Texas Lawmakers Turn Their ‘Bounty Hunter’ Tactics on Drag Queens
Saddle up partner, it’s gonna be a bumpy ride.
Yee-hawing alongside the growing stampede of anti-LGBTQ legislation, the Texas government has proposed a bill that will allow people to sue drag performers for putting on a show where minors are present. To make matters worse, they will also allow that person to collect $5,000 in “damages” plus attorney fees. Can’t we please just go back to the days of hunting down cattle rustlers instead? You know, things that are ACTUALLY damaging and criminal? No? We’re just gonna keep waging the War on Drag instead? Right.
If this bill sounds familiar to you, it’s because Texas lawmakers have pulled some wannabe cowboy stunts like this before. They used a similar “abortion bounty hunter bill” to virtually eliminate abortion access months before the Supreme Court overturned Roe v Wade.

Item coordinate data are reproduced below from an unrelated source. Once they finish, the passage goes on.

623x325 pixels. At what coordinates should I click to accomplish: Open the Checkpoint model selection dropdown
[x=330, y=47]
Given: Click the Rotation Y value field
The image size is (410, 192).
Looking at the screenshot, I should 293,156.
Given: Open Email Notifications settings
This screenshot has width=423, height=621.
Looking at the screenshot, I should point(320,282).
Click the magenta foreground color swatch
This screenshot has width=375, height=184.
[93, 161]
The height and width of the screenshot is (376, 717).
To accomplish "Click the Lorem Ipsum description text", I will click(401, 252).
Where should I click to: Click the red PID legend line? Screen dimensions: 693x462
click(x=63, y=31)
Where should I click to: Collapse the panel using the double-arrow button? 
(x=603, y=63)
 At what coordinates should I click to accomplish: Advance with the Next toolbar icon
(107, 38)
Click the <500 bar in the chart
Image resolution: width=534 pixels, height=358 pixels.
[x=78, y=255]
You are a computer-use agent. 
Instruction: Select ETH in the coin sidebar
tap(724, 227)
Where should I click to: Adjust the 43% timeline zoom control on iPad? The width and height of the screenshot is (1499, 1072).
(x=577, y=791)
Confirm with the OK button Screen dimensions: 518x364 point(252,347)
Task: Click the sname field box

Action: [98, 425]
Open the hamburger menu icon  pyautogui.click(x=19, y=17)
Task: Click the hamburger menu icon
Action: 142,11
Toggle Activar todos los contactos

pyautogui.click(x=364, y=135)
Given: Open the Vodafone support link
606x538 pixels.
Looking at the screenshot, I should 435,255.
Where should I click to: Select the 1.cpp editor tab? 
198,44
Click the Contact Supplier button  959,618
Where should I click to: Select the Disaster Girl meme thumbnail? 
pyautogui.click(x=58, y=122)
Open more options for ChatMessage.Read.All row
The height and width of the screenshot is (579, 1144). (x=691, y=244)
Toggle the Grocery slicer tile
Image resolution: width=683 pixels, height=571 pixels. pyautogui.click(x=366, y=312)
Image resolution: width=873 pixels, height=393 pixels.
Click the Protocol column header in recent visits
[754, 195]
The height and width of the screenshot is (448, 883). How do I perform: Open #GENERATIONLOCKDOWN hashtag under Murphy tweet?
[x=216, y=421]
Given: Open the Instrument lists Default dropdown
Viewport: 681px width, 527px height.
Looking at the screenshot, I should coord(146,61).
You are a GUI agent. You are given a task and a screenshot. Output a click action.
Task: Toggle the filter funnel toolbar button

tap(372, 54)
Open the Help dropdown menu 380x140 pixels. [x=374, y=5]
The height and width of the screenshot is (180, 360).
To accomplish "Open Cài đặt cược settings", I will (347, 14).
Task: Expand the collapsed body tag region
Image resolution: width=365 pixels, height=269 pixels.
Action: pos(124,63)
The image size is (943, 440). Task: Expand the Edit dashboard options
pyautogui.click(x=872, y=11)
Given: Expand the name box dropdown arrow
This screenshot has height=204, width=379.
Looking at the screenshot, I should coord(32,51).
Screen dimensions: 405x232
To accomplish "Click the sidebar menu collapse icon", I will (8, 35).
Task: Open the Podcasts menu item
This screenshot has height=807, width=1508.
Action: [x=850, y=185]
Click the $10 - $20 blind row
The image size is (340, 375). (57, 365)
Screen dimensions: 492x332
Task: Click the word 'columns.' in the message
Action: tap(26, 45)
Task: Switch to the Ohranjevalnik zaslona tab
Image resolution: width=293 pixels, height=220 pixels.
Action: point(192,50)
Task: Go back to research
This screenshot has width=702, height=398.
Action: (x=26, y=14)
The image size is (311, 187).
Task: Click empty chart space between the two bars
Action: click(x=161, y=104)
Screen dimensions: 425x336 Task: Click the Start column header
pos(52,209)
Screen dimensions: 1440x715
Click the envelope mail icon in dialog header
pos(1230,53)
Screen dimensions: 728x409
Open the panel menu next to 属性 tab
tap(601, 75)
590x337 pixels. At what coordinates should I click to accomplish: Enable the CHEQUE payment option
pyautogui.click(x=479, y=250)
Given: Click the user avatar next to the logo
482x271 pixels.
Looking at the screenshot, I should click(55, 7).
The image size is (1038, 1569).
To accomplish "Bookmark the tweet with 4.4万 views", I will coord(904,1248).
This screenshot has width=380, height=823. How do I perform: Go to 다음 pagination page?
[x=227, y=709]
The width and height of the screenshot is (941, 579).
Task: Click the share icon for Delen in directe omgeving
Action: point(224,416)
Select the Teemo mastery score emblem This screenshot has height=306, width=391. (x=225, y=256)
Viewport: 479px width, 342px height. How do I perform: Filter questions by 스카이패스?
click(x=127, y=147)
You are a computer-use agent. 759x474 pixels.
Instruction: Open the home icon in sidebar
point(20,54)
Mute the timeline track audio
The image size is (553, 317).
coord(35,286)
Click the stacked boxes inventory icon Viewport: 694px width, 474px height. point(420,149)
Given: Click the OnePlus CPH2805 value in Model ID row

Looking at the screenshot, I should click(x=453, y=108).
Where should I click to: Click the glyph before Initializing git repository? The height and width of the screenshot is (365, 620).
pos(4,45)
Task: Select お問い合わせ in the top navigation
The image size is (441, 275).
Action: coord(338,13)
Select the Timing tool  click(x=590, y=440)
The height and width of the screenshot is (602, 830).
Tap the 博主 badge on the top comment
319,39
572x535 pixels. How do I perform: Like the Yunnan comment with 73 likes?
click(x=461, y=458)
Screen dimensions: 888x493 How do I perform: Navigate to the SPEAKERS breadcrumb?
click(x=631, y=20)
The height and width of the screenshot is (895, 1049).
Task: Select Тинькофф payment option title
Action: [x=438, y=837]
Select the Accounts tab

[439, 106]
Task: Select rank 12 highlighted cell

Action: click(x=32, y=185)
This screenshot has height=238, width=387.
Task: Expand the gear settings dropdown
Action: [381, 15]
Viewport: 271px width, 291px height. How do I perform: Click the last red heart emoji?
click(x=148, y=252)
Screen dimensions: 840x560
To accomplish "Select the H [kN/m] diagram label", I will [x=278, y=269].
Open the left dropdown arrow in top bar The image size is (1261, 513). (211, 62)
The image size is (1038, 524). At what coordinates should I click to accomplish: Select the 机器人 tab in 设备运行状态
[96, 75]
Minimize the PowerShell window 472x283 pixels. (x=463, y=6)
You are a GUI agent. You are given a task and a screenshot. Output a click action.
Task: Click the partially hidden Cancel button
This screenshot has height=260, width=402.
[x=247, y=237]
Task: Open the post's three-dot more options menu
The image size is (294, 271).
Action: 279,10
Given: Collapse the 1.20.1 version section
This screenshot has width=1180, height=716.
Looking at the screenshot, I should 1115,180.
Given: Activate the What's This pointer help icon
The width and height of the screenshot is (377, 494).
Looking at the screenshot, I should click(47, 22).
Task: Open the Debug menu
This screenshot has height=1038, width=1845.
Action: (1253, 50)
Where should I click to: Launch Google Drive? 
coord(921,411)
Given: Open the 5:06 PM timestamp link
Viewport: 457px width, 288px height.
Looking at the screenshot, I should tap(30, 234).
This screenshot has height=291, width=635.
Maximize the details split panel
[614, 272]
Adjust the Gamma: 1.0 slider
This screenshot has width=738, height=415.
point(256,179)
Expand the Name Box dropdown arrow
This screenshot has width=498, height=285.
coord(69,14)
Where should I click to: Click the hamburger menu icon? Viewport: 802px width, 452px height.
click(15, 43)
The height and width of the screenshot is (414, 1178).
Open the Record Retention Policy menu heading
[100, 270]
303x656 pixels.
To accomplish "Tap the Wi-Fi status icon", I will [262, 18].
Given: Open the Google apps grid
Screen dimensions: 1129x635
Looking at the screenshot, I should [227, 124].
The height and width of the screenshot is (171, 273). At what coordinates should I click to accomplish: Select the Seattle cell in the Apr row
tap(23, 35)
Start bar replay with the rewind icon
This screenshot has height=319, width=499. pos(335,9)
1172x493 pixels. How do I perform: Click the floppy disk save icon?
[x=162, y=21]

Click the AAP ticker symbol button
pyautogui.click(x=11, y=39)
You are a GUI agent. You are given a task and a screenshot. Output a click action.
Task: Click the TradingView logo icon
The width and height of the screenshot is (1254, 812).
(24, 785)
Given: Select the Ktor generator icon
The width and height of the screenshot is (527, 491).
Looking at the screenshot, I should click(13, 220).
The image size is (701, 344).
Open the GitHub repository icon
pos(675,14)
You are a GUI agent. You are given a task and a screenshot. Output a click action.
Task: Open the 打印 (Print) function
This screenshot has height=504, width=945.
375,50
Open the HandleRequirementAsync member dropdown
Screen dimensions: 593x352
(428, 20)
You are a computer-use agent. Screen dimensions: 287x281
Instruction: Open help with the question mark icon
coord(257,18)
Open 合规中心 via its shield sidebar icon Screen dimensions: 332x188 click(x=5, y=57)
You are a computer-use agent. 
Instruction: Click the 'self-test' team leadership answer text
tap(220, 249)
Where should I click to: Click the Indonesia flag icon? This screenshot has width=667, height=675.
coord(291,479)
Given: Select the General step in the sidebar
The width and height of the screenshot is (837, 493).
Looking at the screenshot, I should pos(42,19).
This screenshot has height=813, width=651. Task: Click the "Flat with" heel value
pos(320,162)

The legislation defines “drag” as any “performance in which a performer exhibits a gender that is different than the performer’s gender recorded at birth using clothing, makeup, or other physical markers and sings, lip syncs, dances, or otherwise performs in a lascivious manner before an audience.” These terms are purposefully obscure. According to the bill, the word “lascivious” is defined as “conduct of a sexual nature that is offensive to community standards of decency.” Such verbiage could theoretically allow for any run-of-the-mill Texan to sue a transgender or non-binary person who they believe is “dressing in drag” when appearing in a public place, essentially making it illegal to present as such within the confines of the state.
Journalist and activist user Erin Reed wrote on Twitter that this bill could be used to ban trans touring acts from performing in Texas. It could also be used to ban pride events, karaoke nights, and any other avenues of LGBTQ expression. A separate bill would also punish venues that host such events, forcing them to define themselves as a “sexually oriented business”. Even restaurants. Yes, that means a diner owned by someone’s great-aunt Tina could be defined as “sexually oriented” if she decides to put on a drag brunch one day. The bill is written so broadly that it could, in theory, also apply if one of Tina’s trans customers or employees was singing along with the jukebox.
Such threats against the LGBTQ community have far-flung consequences. Even supposed “safe havens” like New York City have seen an uptick in anti-drag hate. Right-wing yahoos like the Proud Boys recently protested a drag story hour in New York City, though, thankfully, many of them walked away with a punch in the mouth. Legislation like the bill in Texas sanctions this sort of far-right vigilantism, and should America continue down this path, right-wing violence against LGBTQ people is only going to get more extreme.